PASSAGE GIVEN:
-----

Hopefully this article helps explain it if you didn't come across it before

	https://lwn.net/Articles/762043/

You can use sched_setattr() to set SCHED_FLAG_UTIL_CLAMP_MIN for a task. This
will guarantee everytime this task is running it'll appear it has at least
this utilization value, so schedutil governor (which must be used for this to
work) will pick up the right performance point (OPP).

The scheduler will try its best to make sure that the task will run on a core
that meets the minimum requested performance point (hinted by setting
uclamp_min).

Thanks

--
Qais Yousef

Rob Clark Oct. 7, 2020, 3:57 p.m. UTC | #19

On Wed, Oct 7, 2020 at 3:36 AM Qais Yousef <qais.yousef@arm.com> wrote:
>
> On 10/06/20 13:04, Rob Clark wrote:
> > On Tue, Oct 6, 2020 at 3:59 AM Qais Yousef <qais.yousef@arm.com> wrote:
> > >
> > > On 10/05/20 16:24, Rob Clark wrote:
> > >
> > > [...]
> > >
> > > > > RT planning and partitioning is not easy task for sure. You might want to
> > > > > consider using affinities too to get stronger guarantees for some tasks and
> > > > > prevent cross-talking.
> > > >
> > > > There is some cgroup stuff that is pinning SF and some other stuff to
> > > > the small cores, fwiw.. I think the reasoning is that they shouldn't
> > > > be doing anything heavy enough to need the big cores.
> > >
> > > Ah, so you're on big.LITTLE type of system. I have done some work which enables
> > > biasing RT tasks towards big cores and control the default boost value if you
> > > have util_clamp and schedutil enabled. You can use util_clamp in general to
> > > help with DVFS related response time delays.
> > >
> > > I haven't done any work to try our best to pick a small core first but fallback
> > > to big if there's no other alternative.
> > >
> > > It'd be interesting to know how often you end up on a big core if you remove
> > > the affinity. The RT scheduler picks the first cpu in the lowest priority mask.
> > > So it should have this bias towards picking smaller cores first if they're
> > > in the lower priority mask (ie: not running higher priority RT tasks).
> >
> > fwiw, the issue I'm looking at is actually at the opposite end of the
> > spectrum, less demanding apps that let cpus throttle down to low
> > OPPs.. which stretches out the time taken at each step in the path
> > towards screen (which seems to improve the odds that we hit priority
> > inversion scenarios with SCHED_FIFO things stomping on important CFS
> > things)
>
> So you do have the problem of RT task preempting an important CFS task.
>
> >
> > There is a *big* difference in # of cpu cycles per frame between
> > highest and lowest OPP..
>
> To combat DVFS related delays, you can use util clamp.
>
> Hopefully this article helps explain it if you didn't come across it before
>
>         https://lwn.net/Articles/762043/
>
> You can use sched_setattr() to set SCHED_FLAG_UTIL_CLAMP_MIN for a task. This
> will guarantee everytime this task is running it'll appear it has at least
> this utilization value, so schedutil governor (which must be used for this to
> work) will pick up the right performance point (OPP).

-----

DATA SEGMENT:
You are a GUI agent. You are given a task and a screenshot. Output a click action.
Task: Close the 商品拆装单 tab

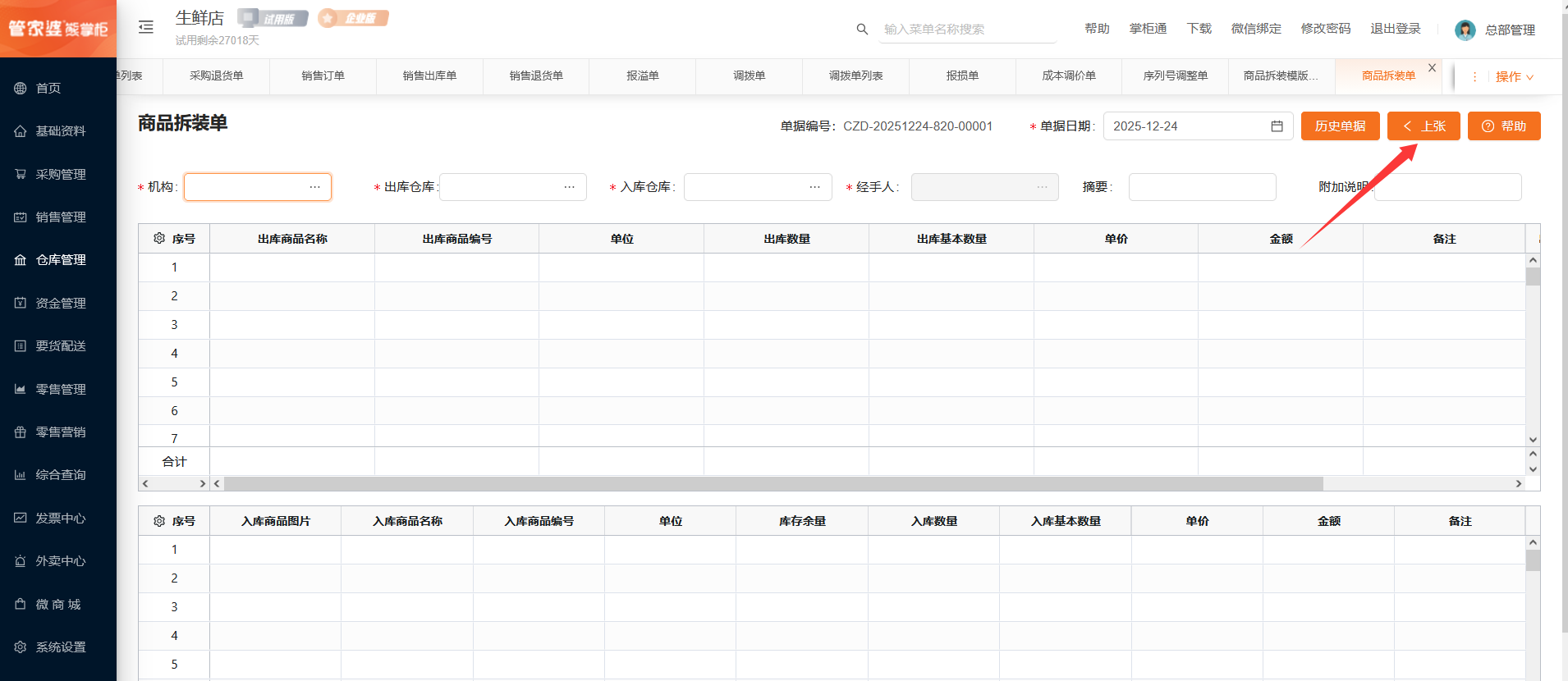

-----

REQUIREMENTS:
1. Reproduce the stretch of the scheduler discussion from "The scheduler will" through "uclamp_min).".
2. Please resume the scheduler discussion, picking up right after its last line.
The data has no connection to the scheduler discussion.

ANSWERS BY TASK:
1.
The scheduler will try its best to make sure that the task will run on a core
that meets the minimum requested performance point (hinted by setting
uclamp_min).

2.
>
> The scheduler will try its best to make sure that the task will run on a core
> that meets the minimum requested performance point (hinted by setting
> uclamp_min).

Yeah, I think we will end up making some use of uclamp.. there is
someone else working on that angle

But without it, this is a case that exposes legit prioritization
problems with commit_work which we should fix ;-)

BR,
-R

>
> Thanks
>
> --
> Qais Yousef

Qais Yousef Oct. 7, 2020, 4:30 p.m. UTC | #20

On 10/07/20 08:57, Rob Clark wrote:
> Yeah, I think we will end up making some use of uclamp.. there is
> someone else working on that angle
> 
> But without it, this is a case that exposes legit prioritization
> problems with commit_work which we should fix ;-)

I wasn't suggesting this as an alternative to fixing the other problem. But it
seemed you had a different problem here that I thought I could help with :-)

I did give my opinion about how to handle that priority issue. If the 2 threads
are kernel threads and by design they need relative priorities IMO the kernel
need to be taught to set this relative priority. It seemed the vblank worker
could run as SCHED_DEADLINE. If this works, then the priority problem for
commit_work disappears as SCHED_DEADLINE will preempt RT. If commit_work uses
sched_set_fifo(), its priority will be 50, hence your SF threads can no longer
preempt it. And you can manage the SF threads to be any value you want relative
to 50 anyway without having to manage commit_work itself.

I'm not sure if you have problems with RT tasks preempting important CFS
tasks. My brain registered two conflicting statements.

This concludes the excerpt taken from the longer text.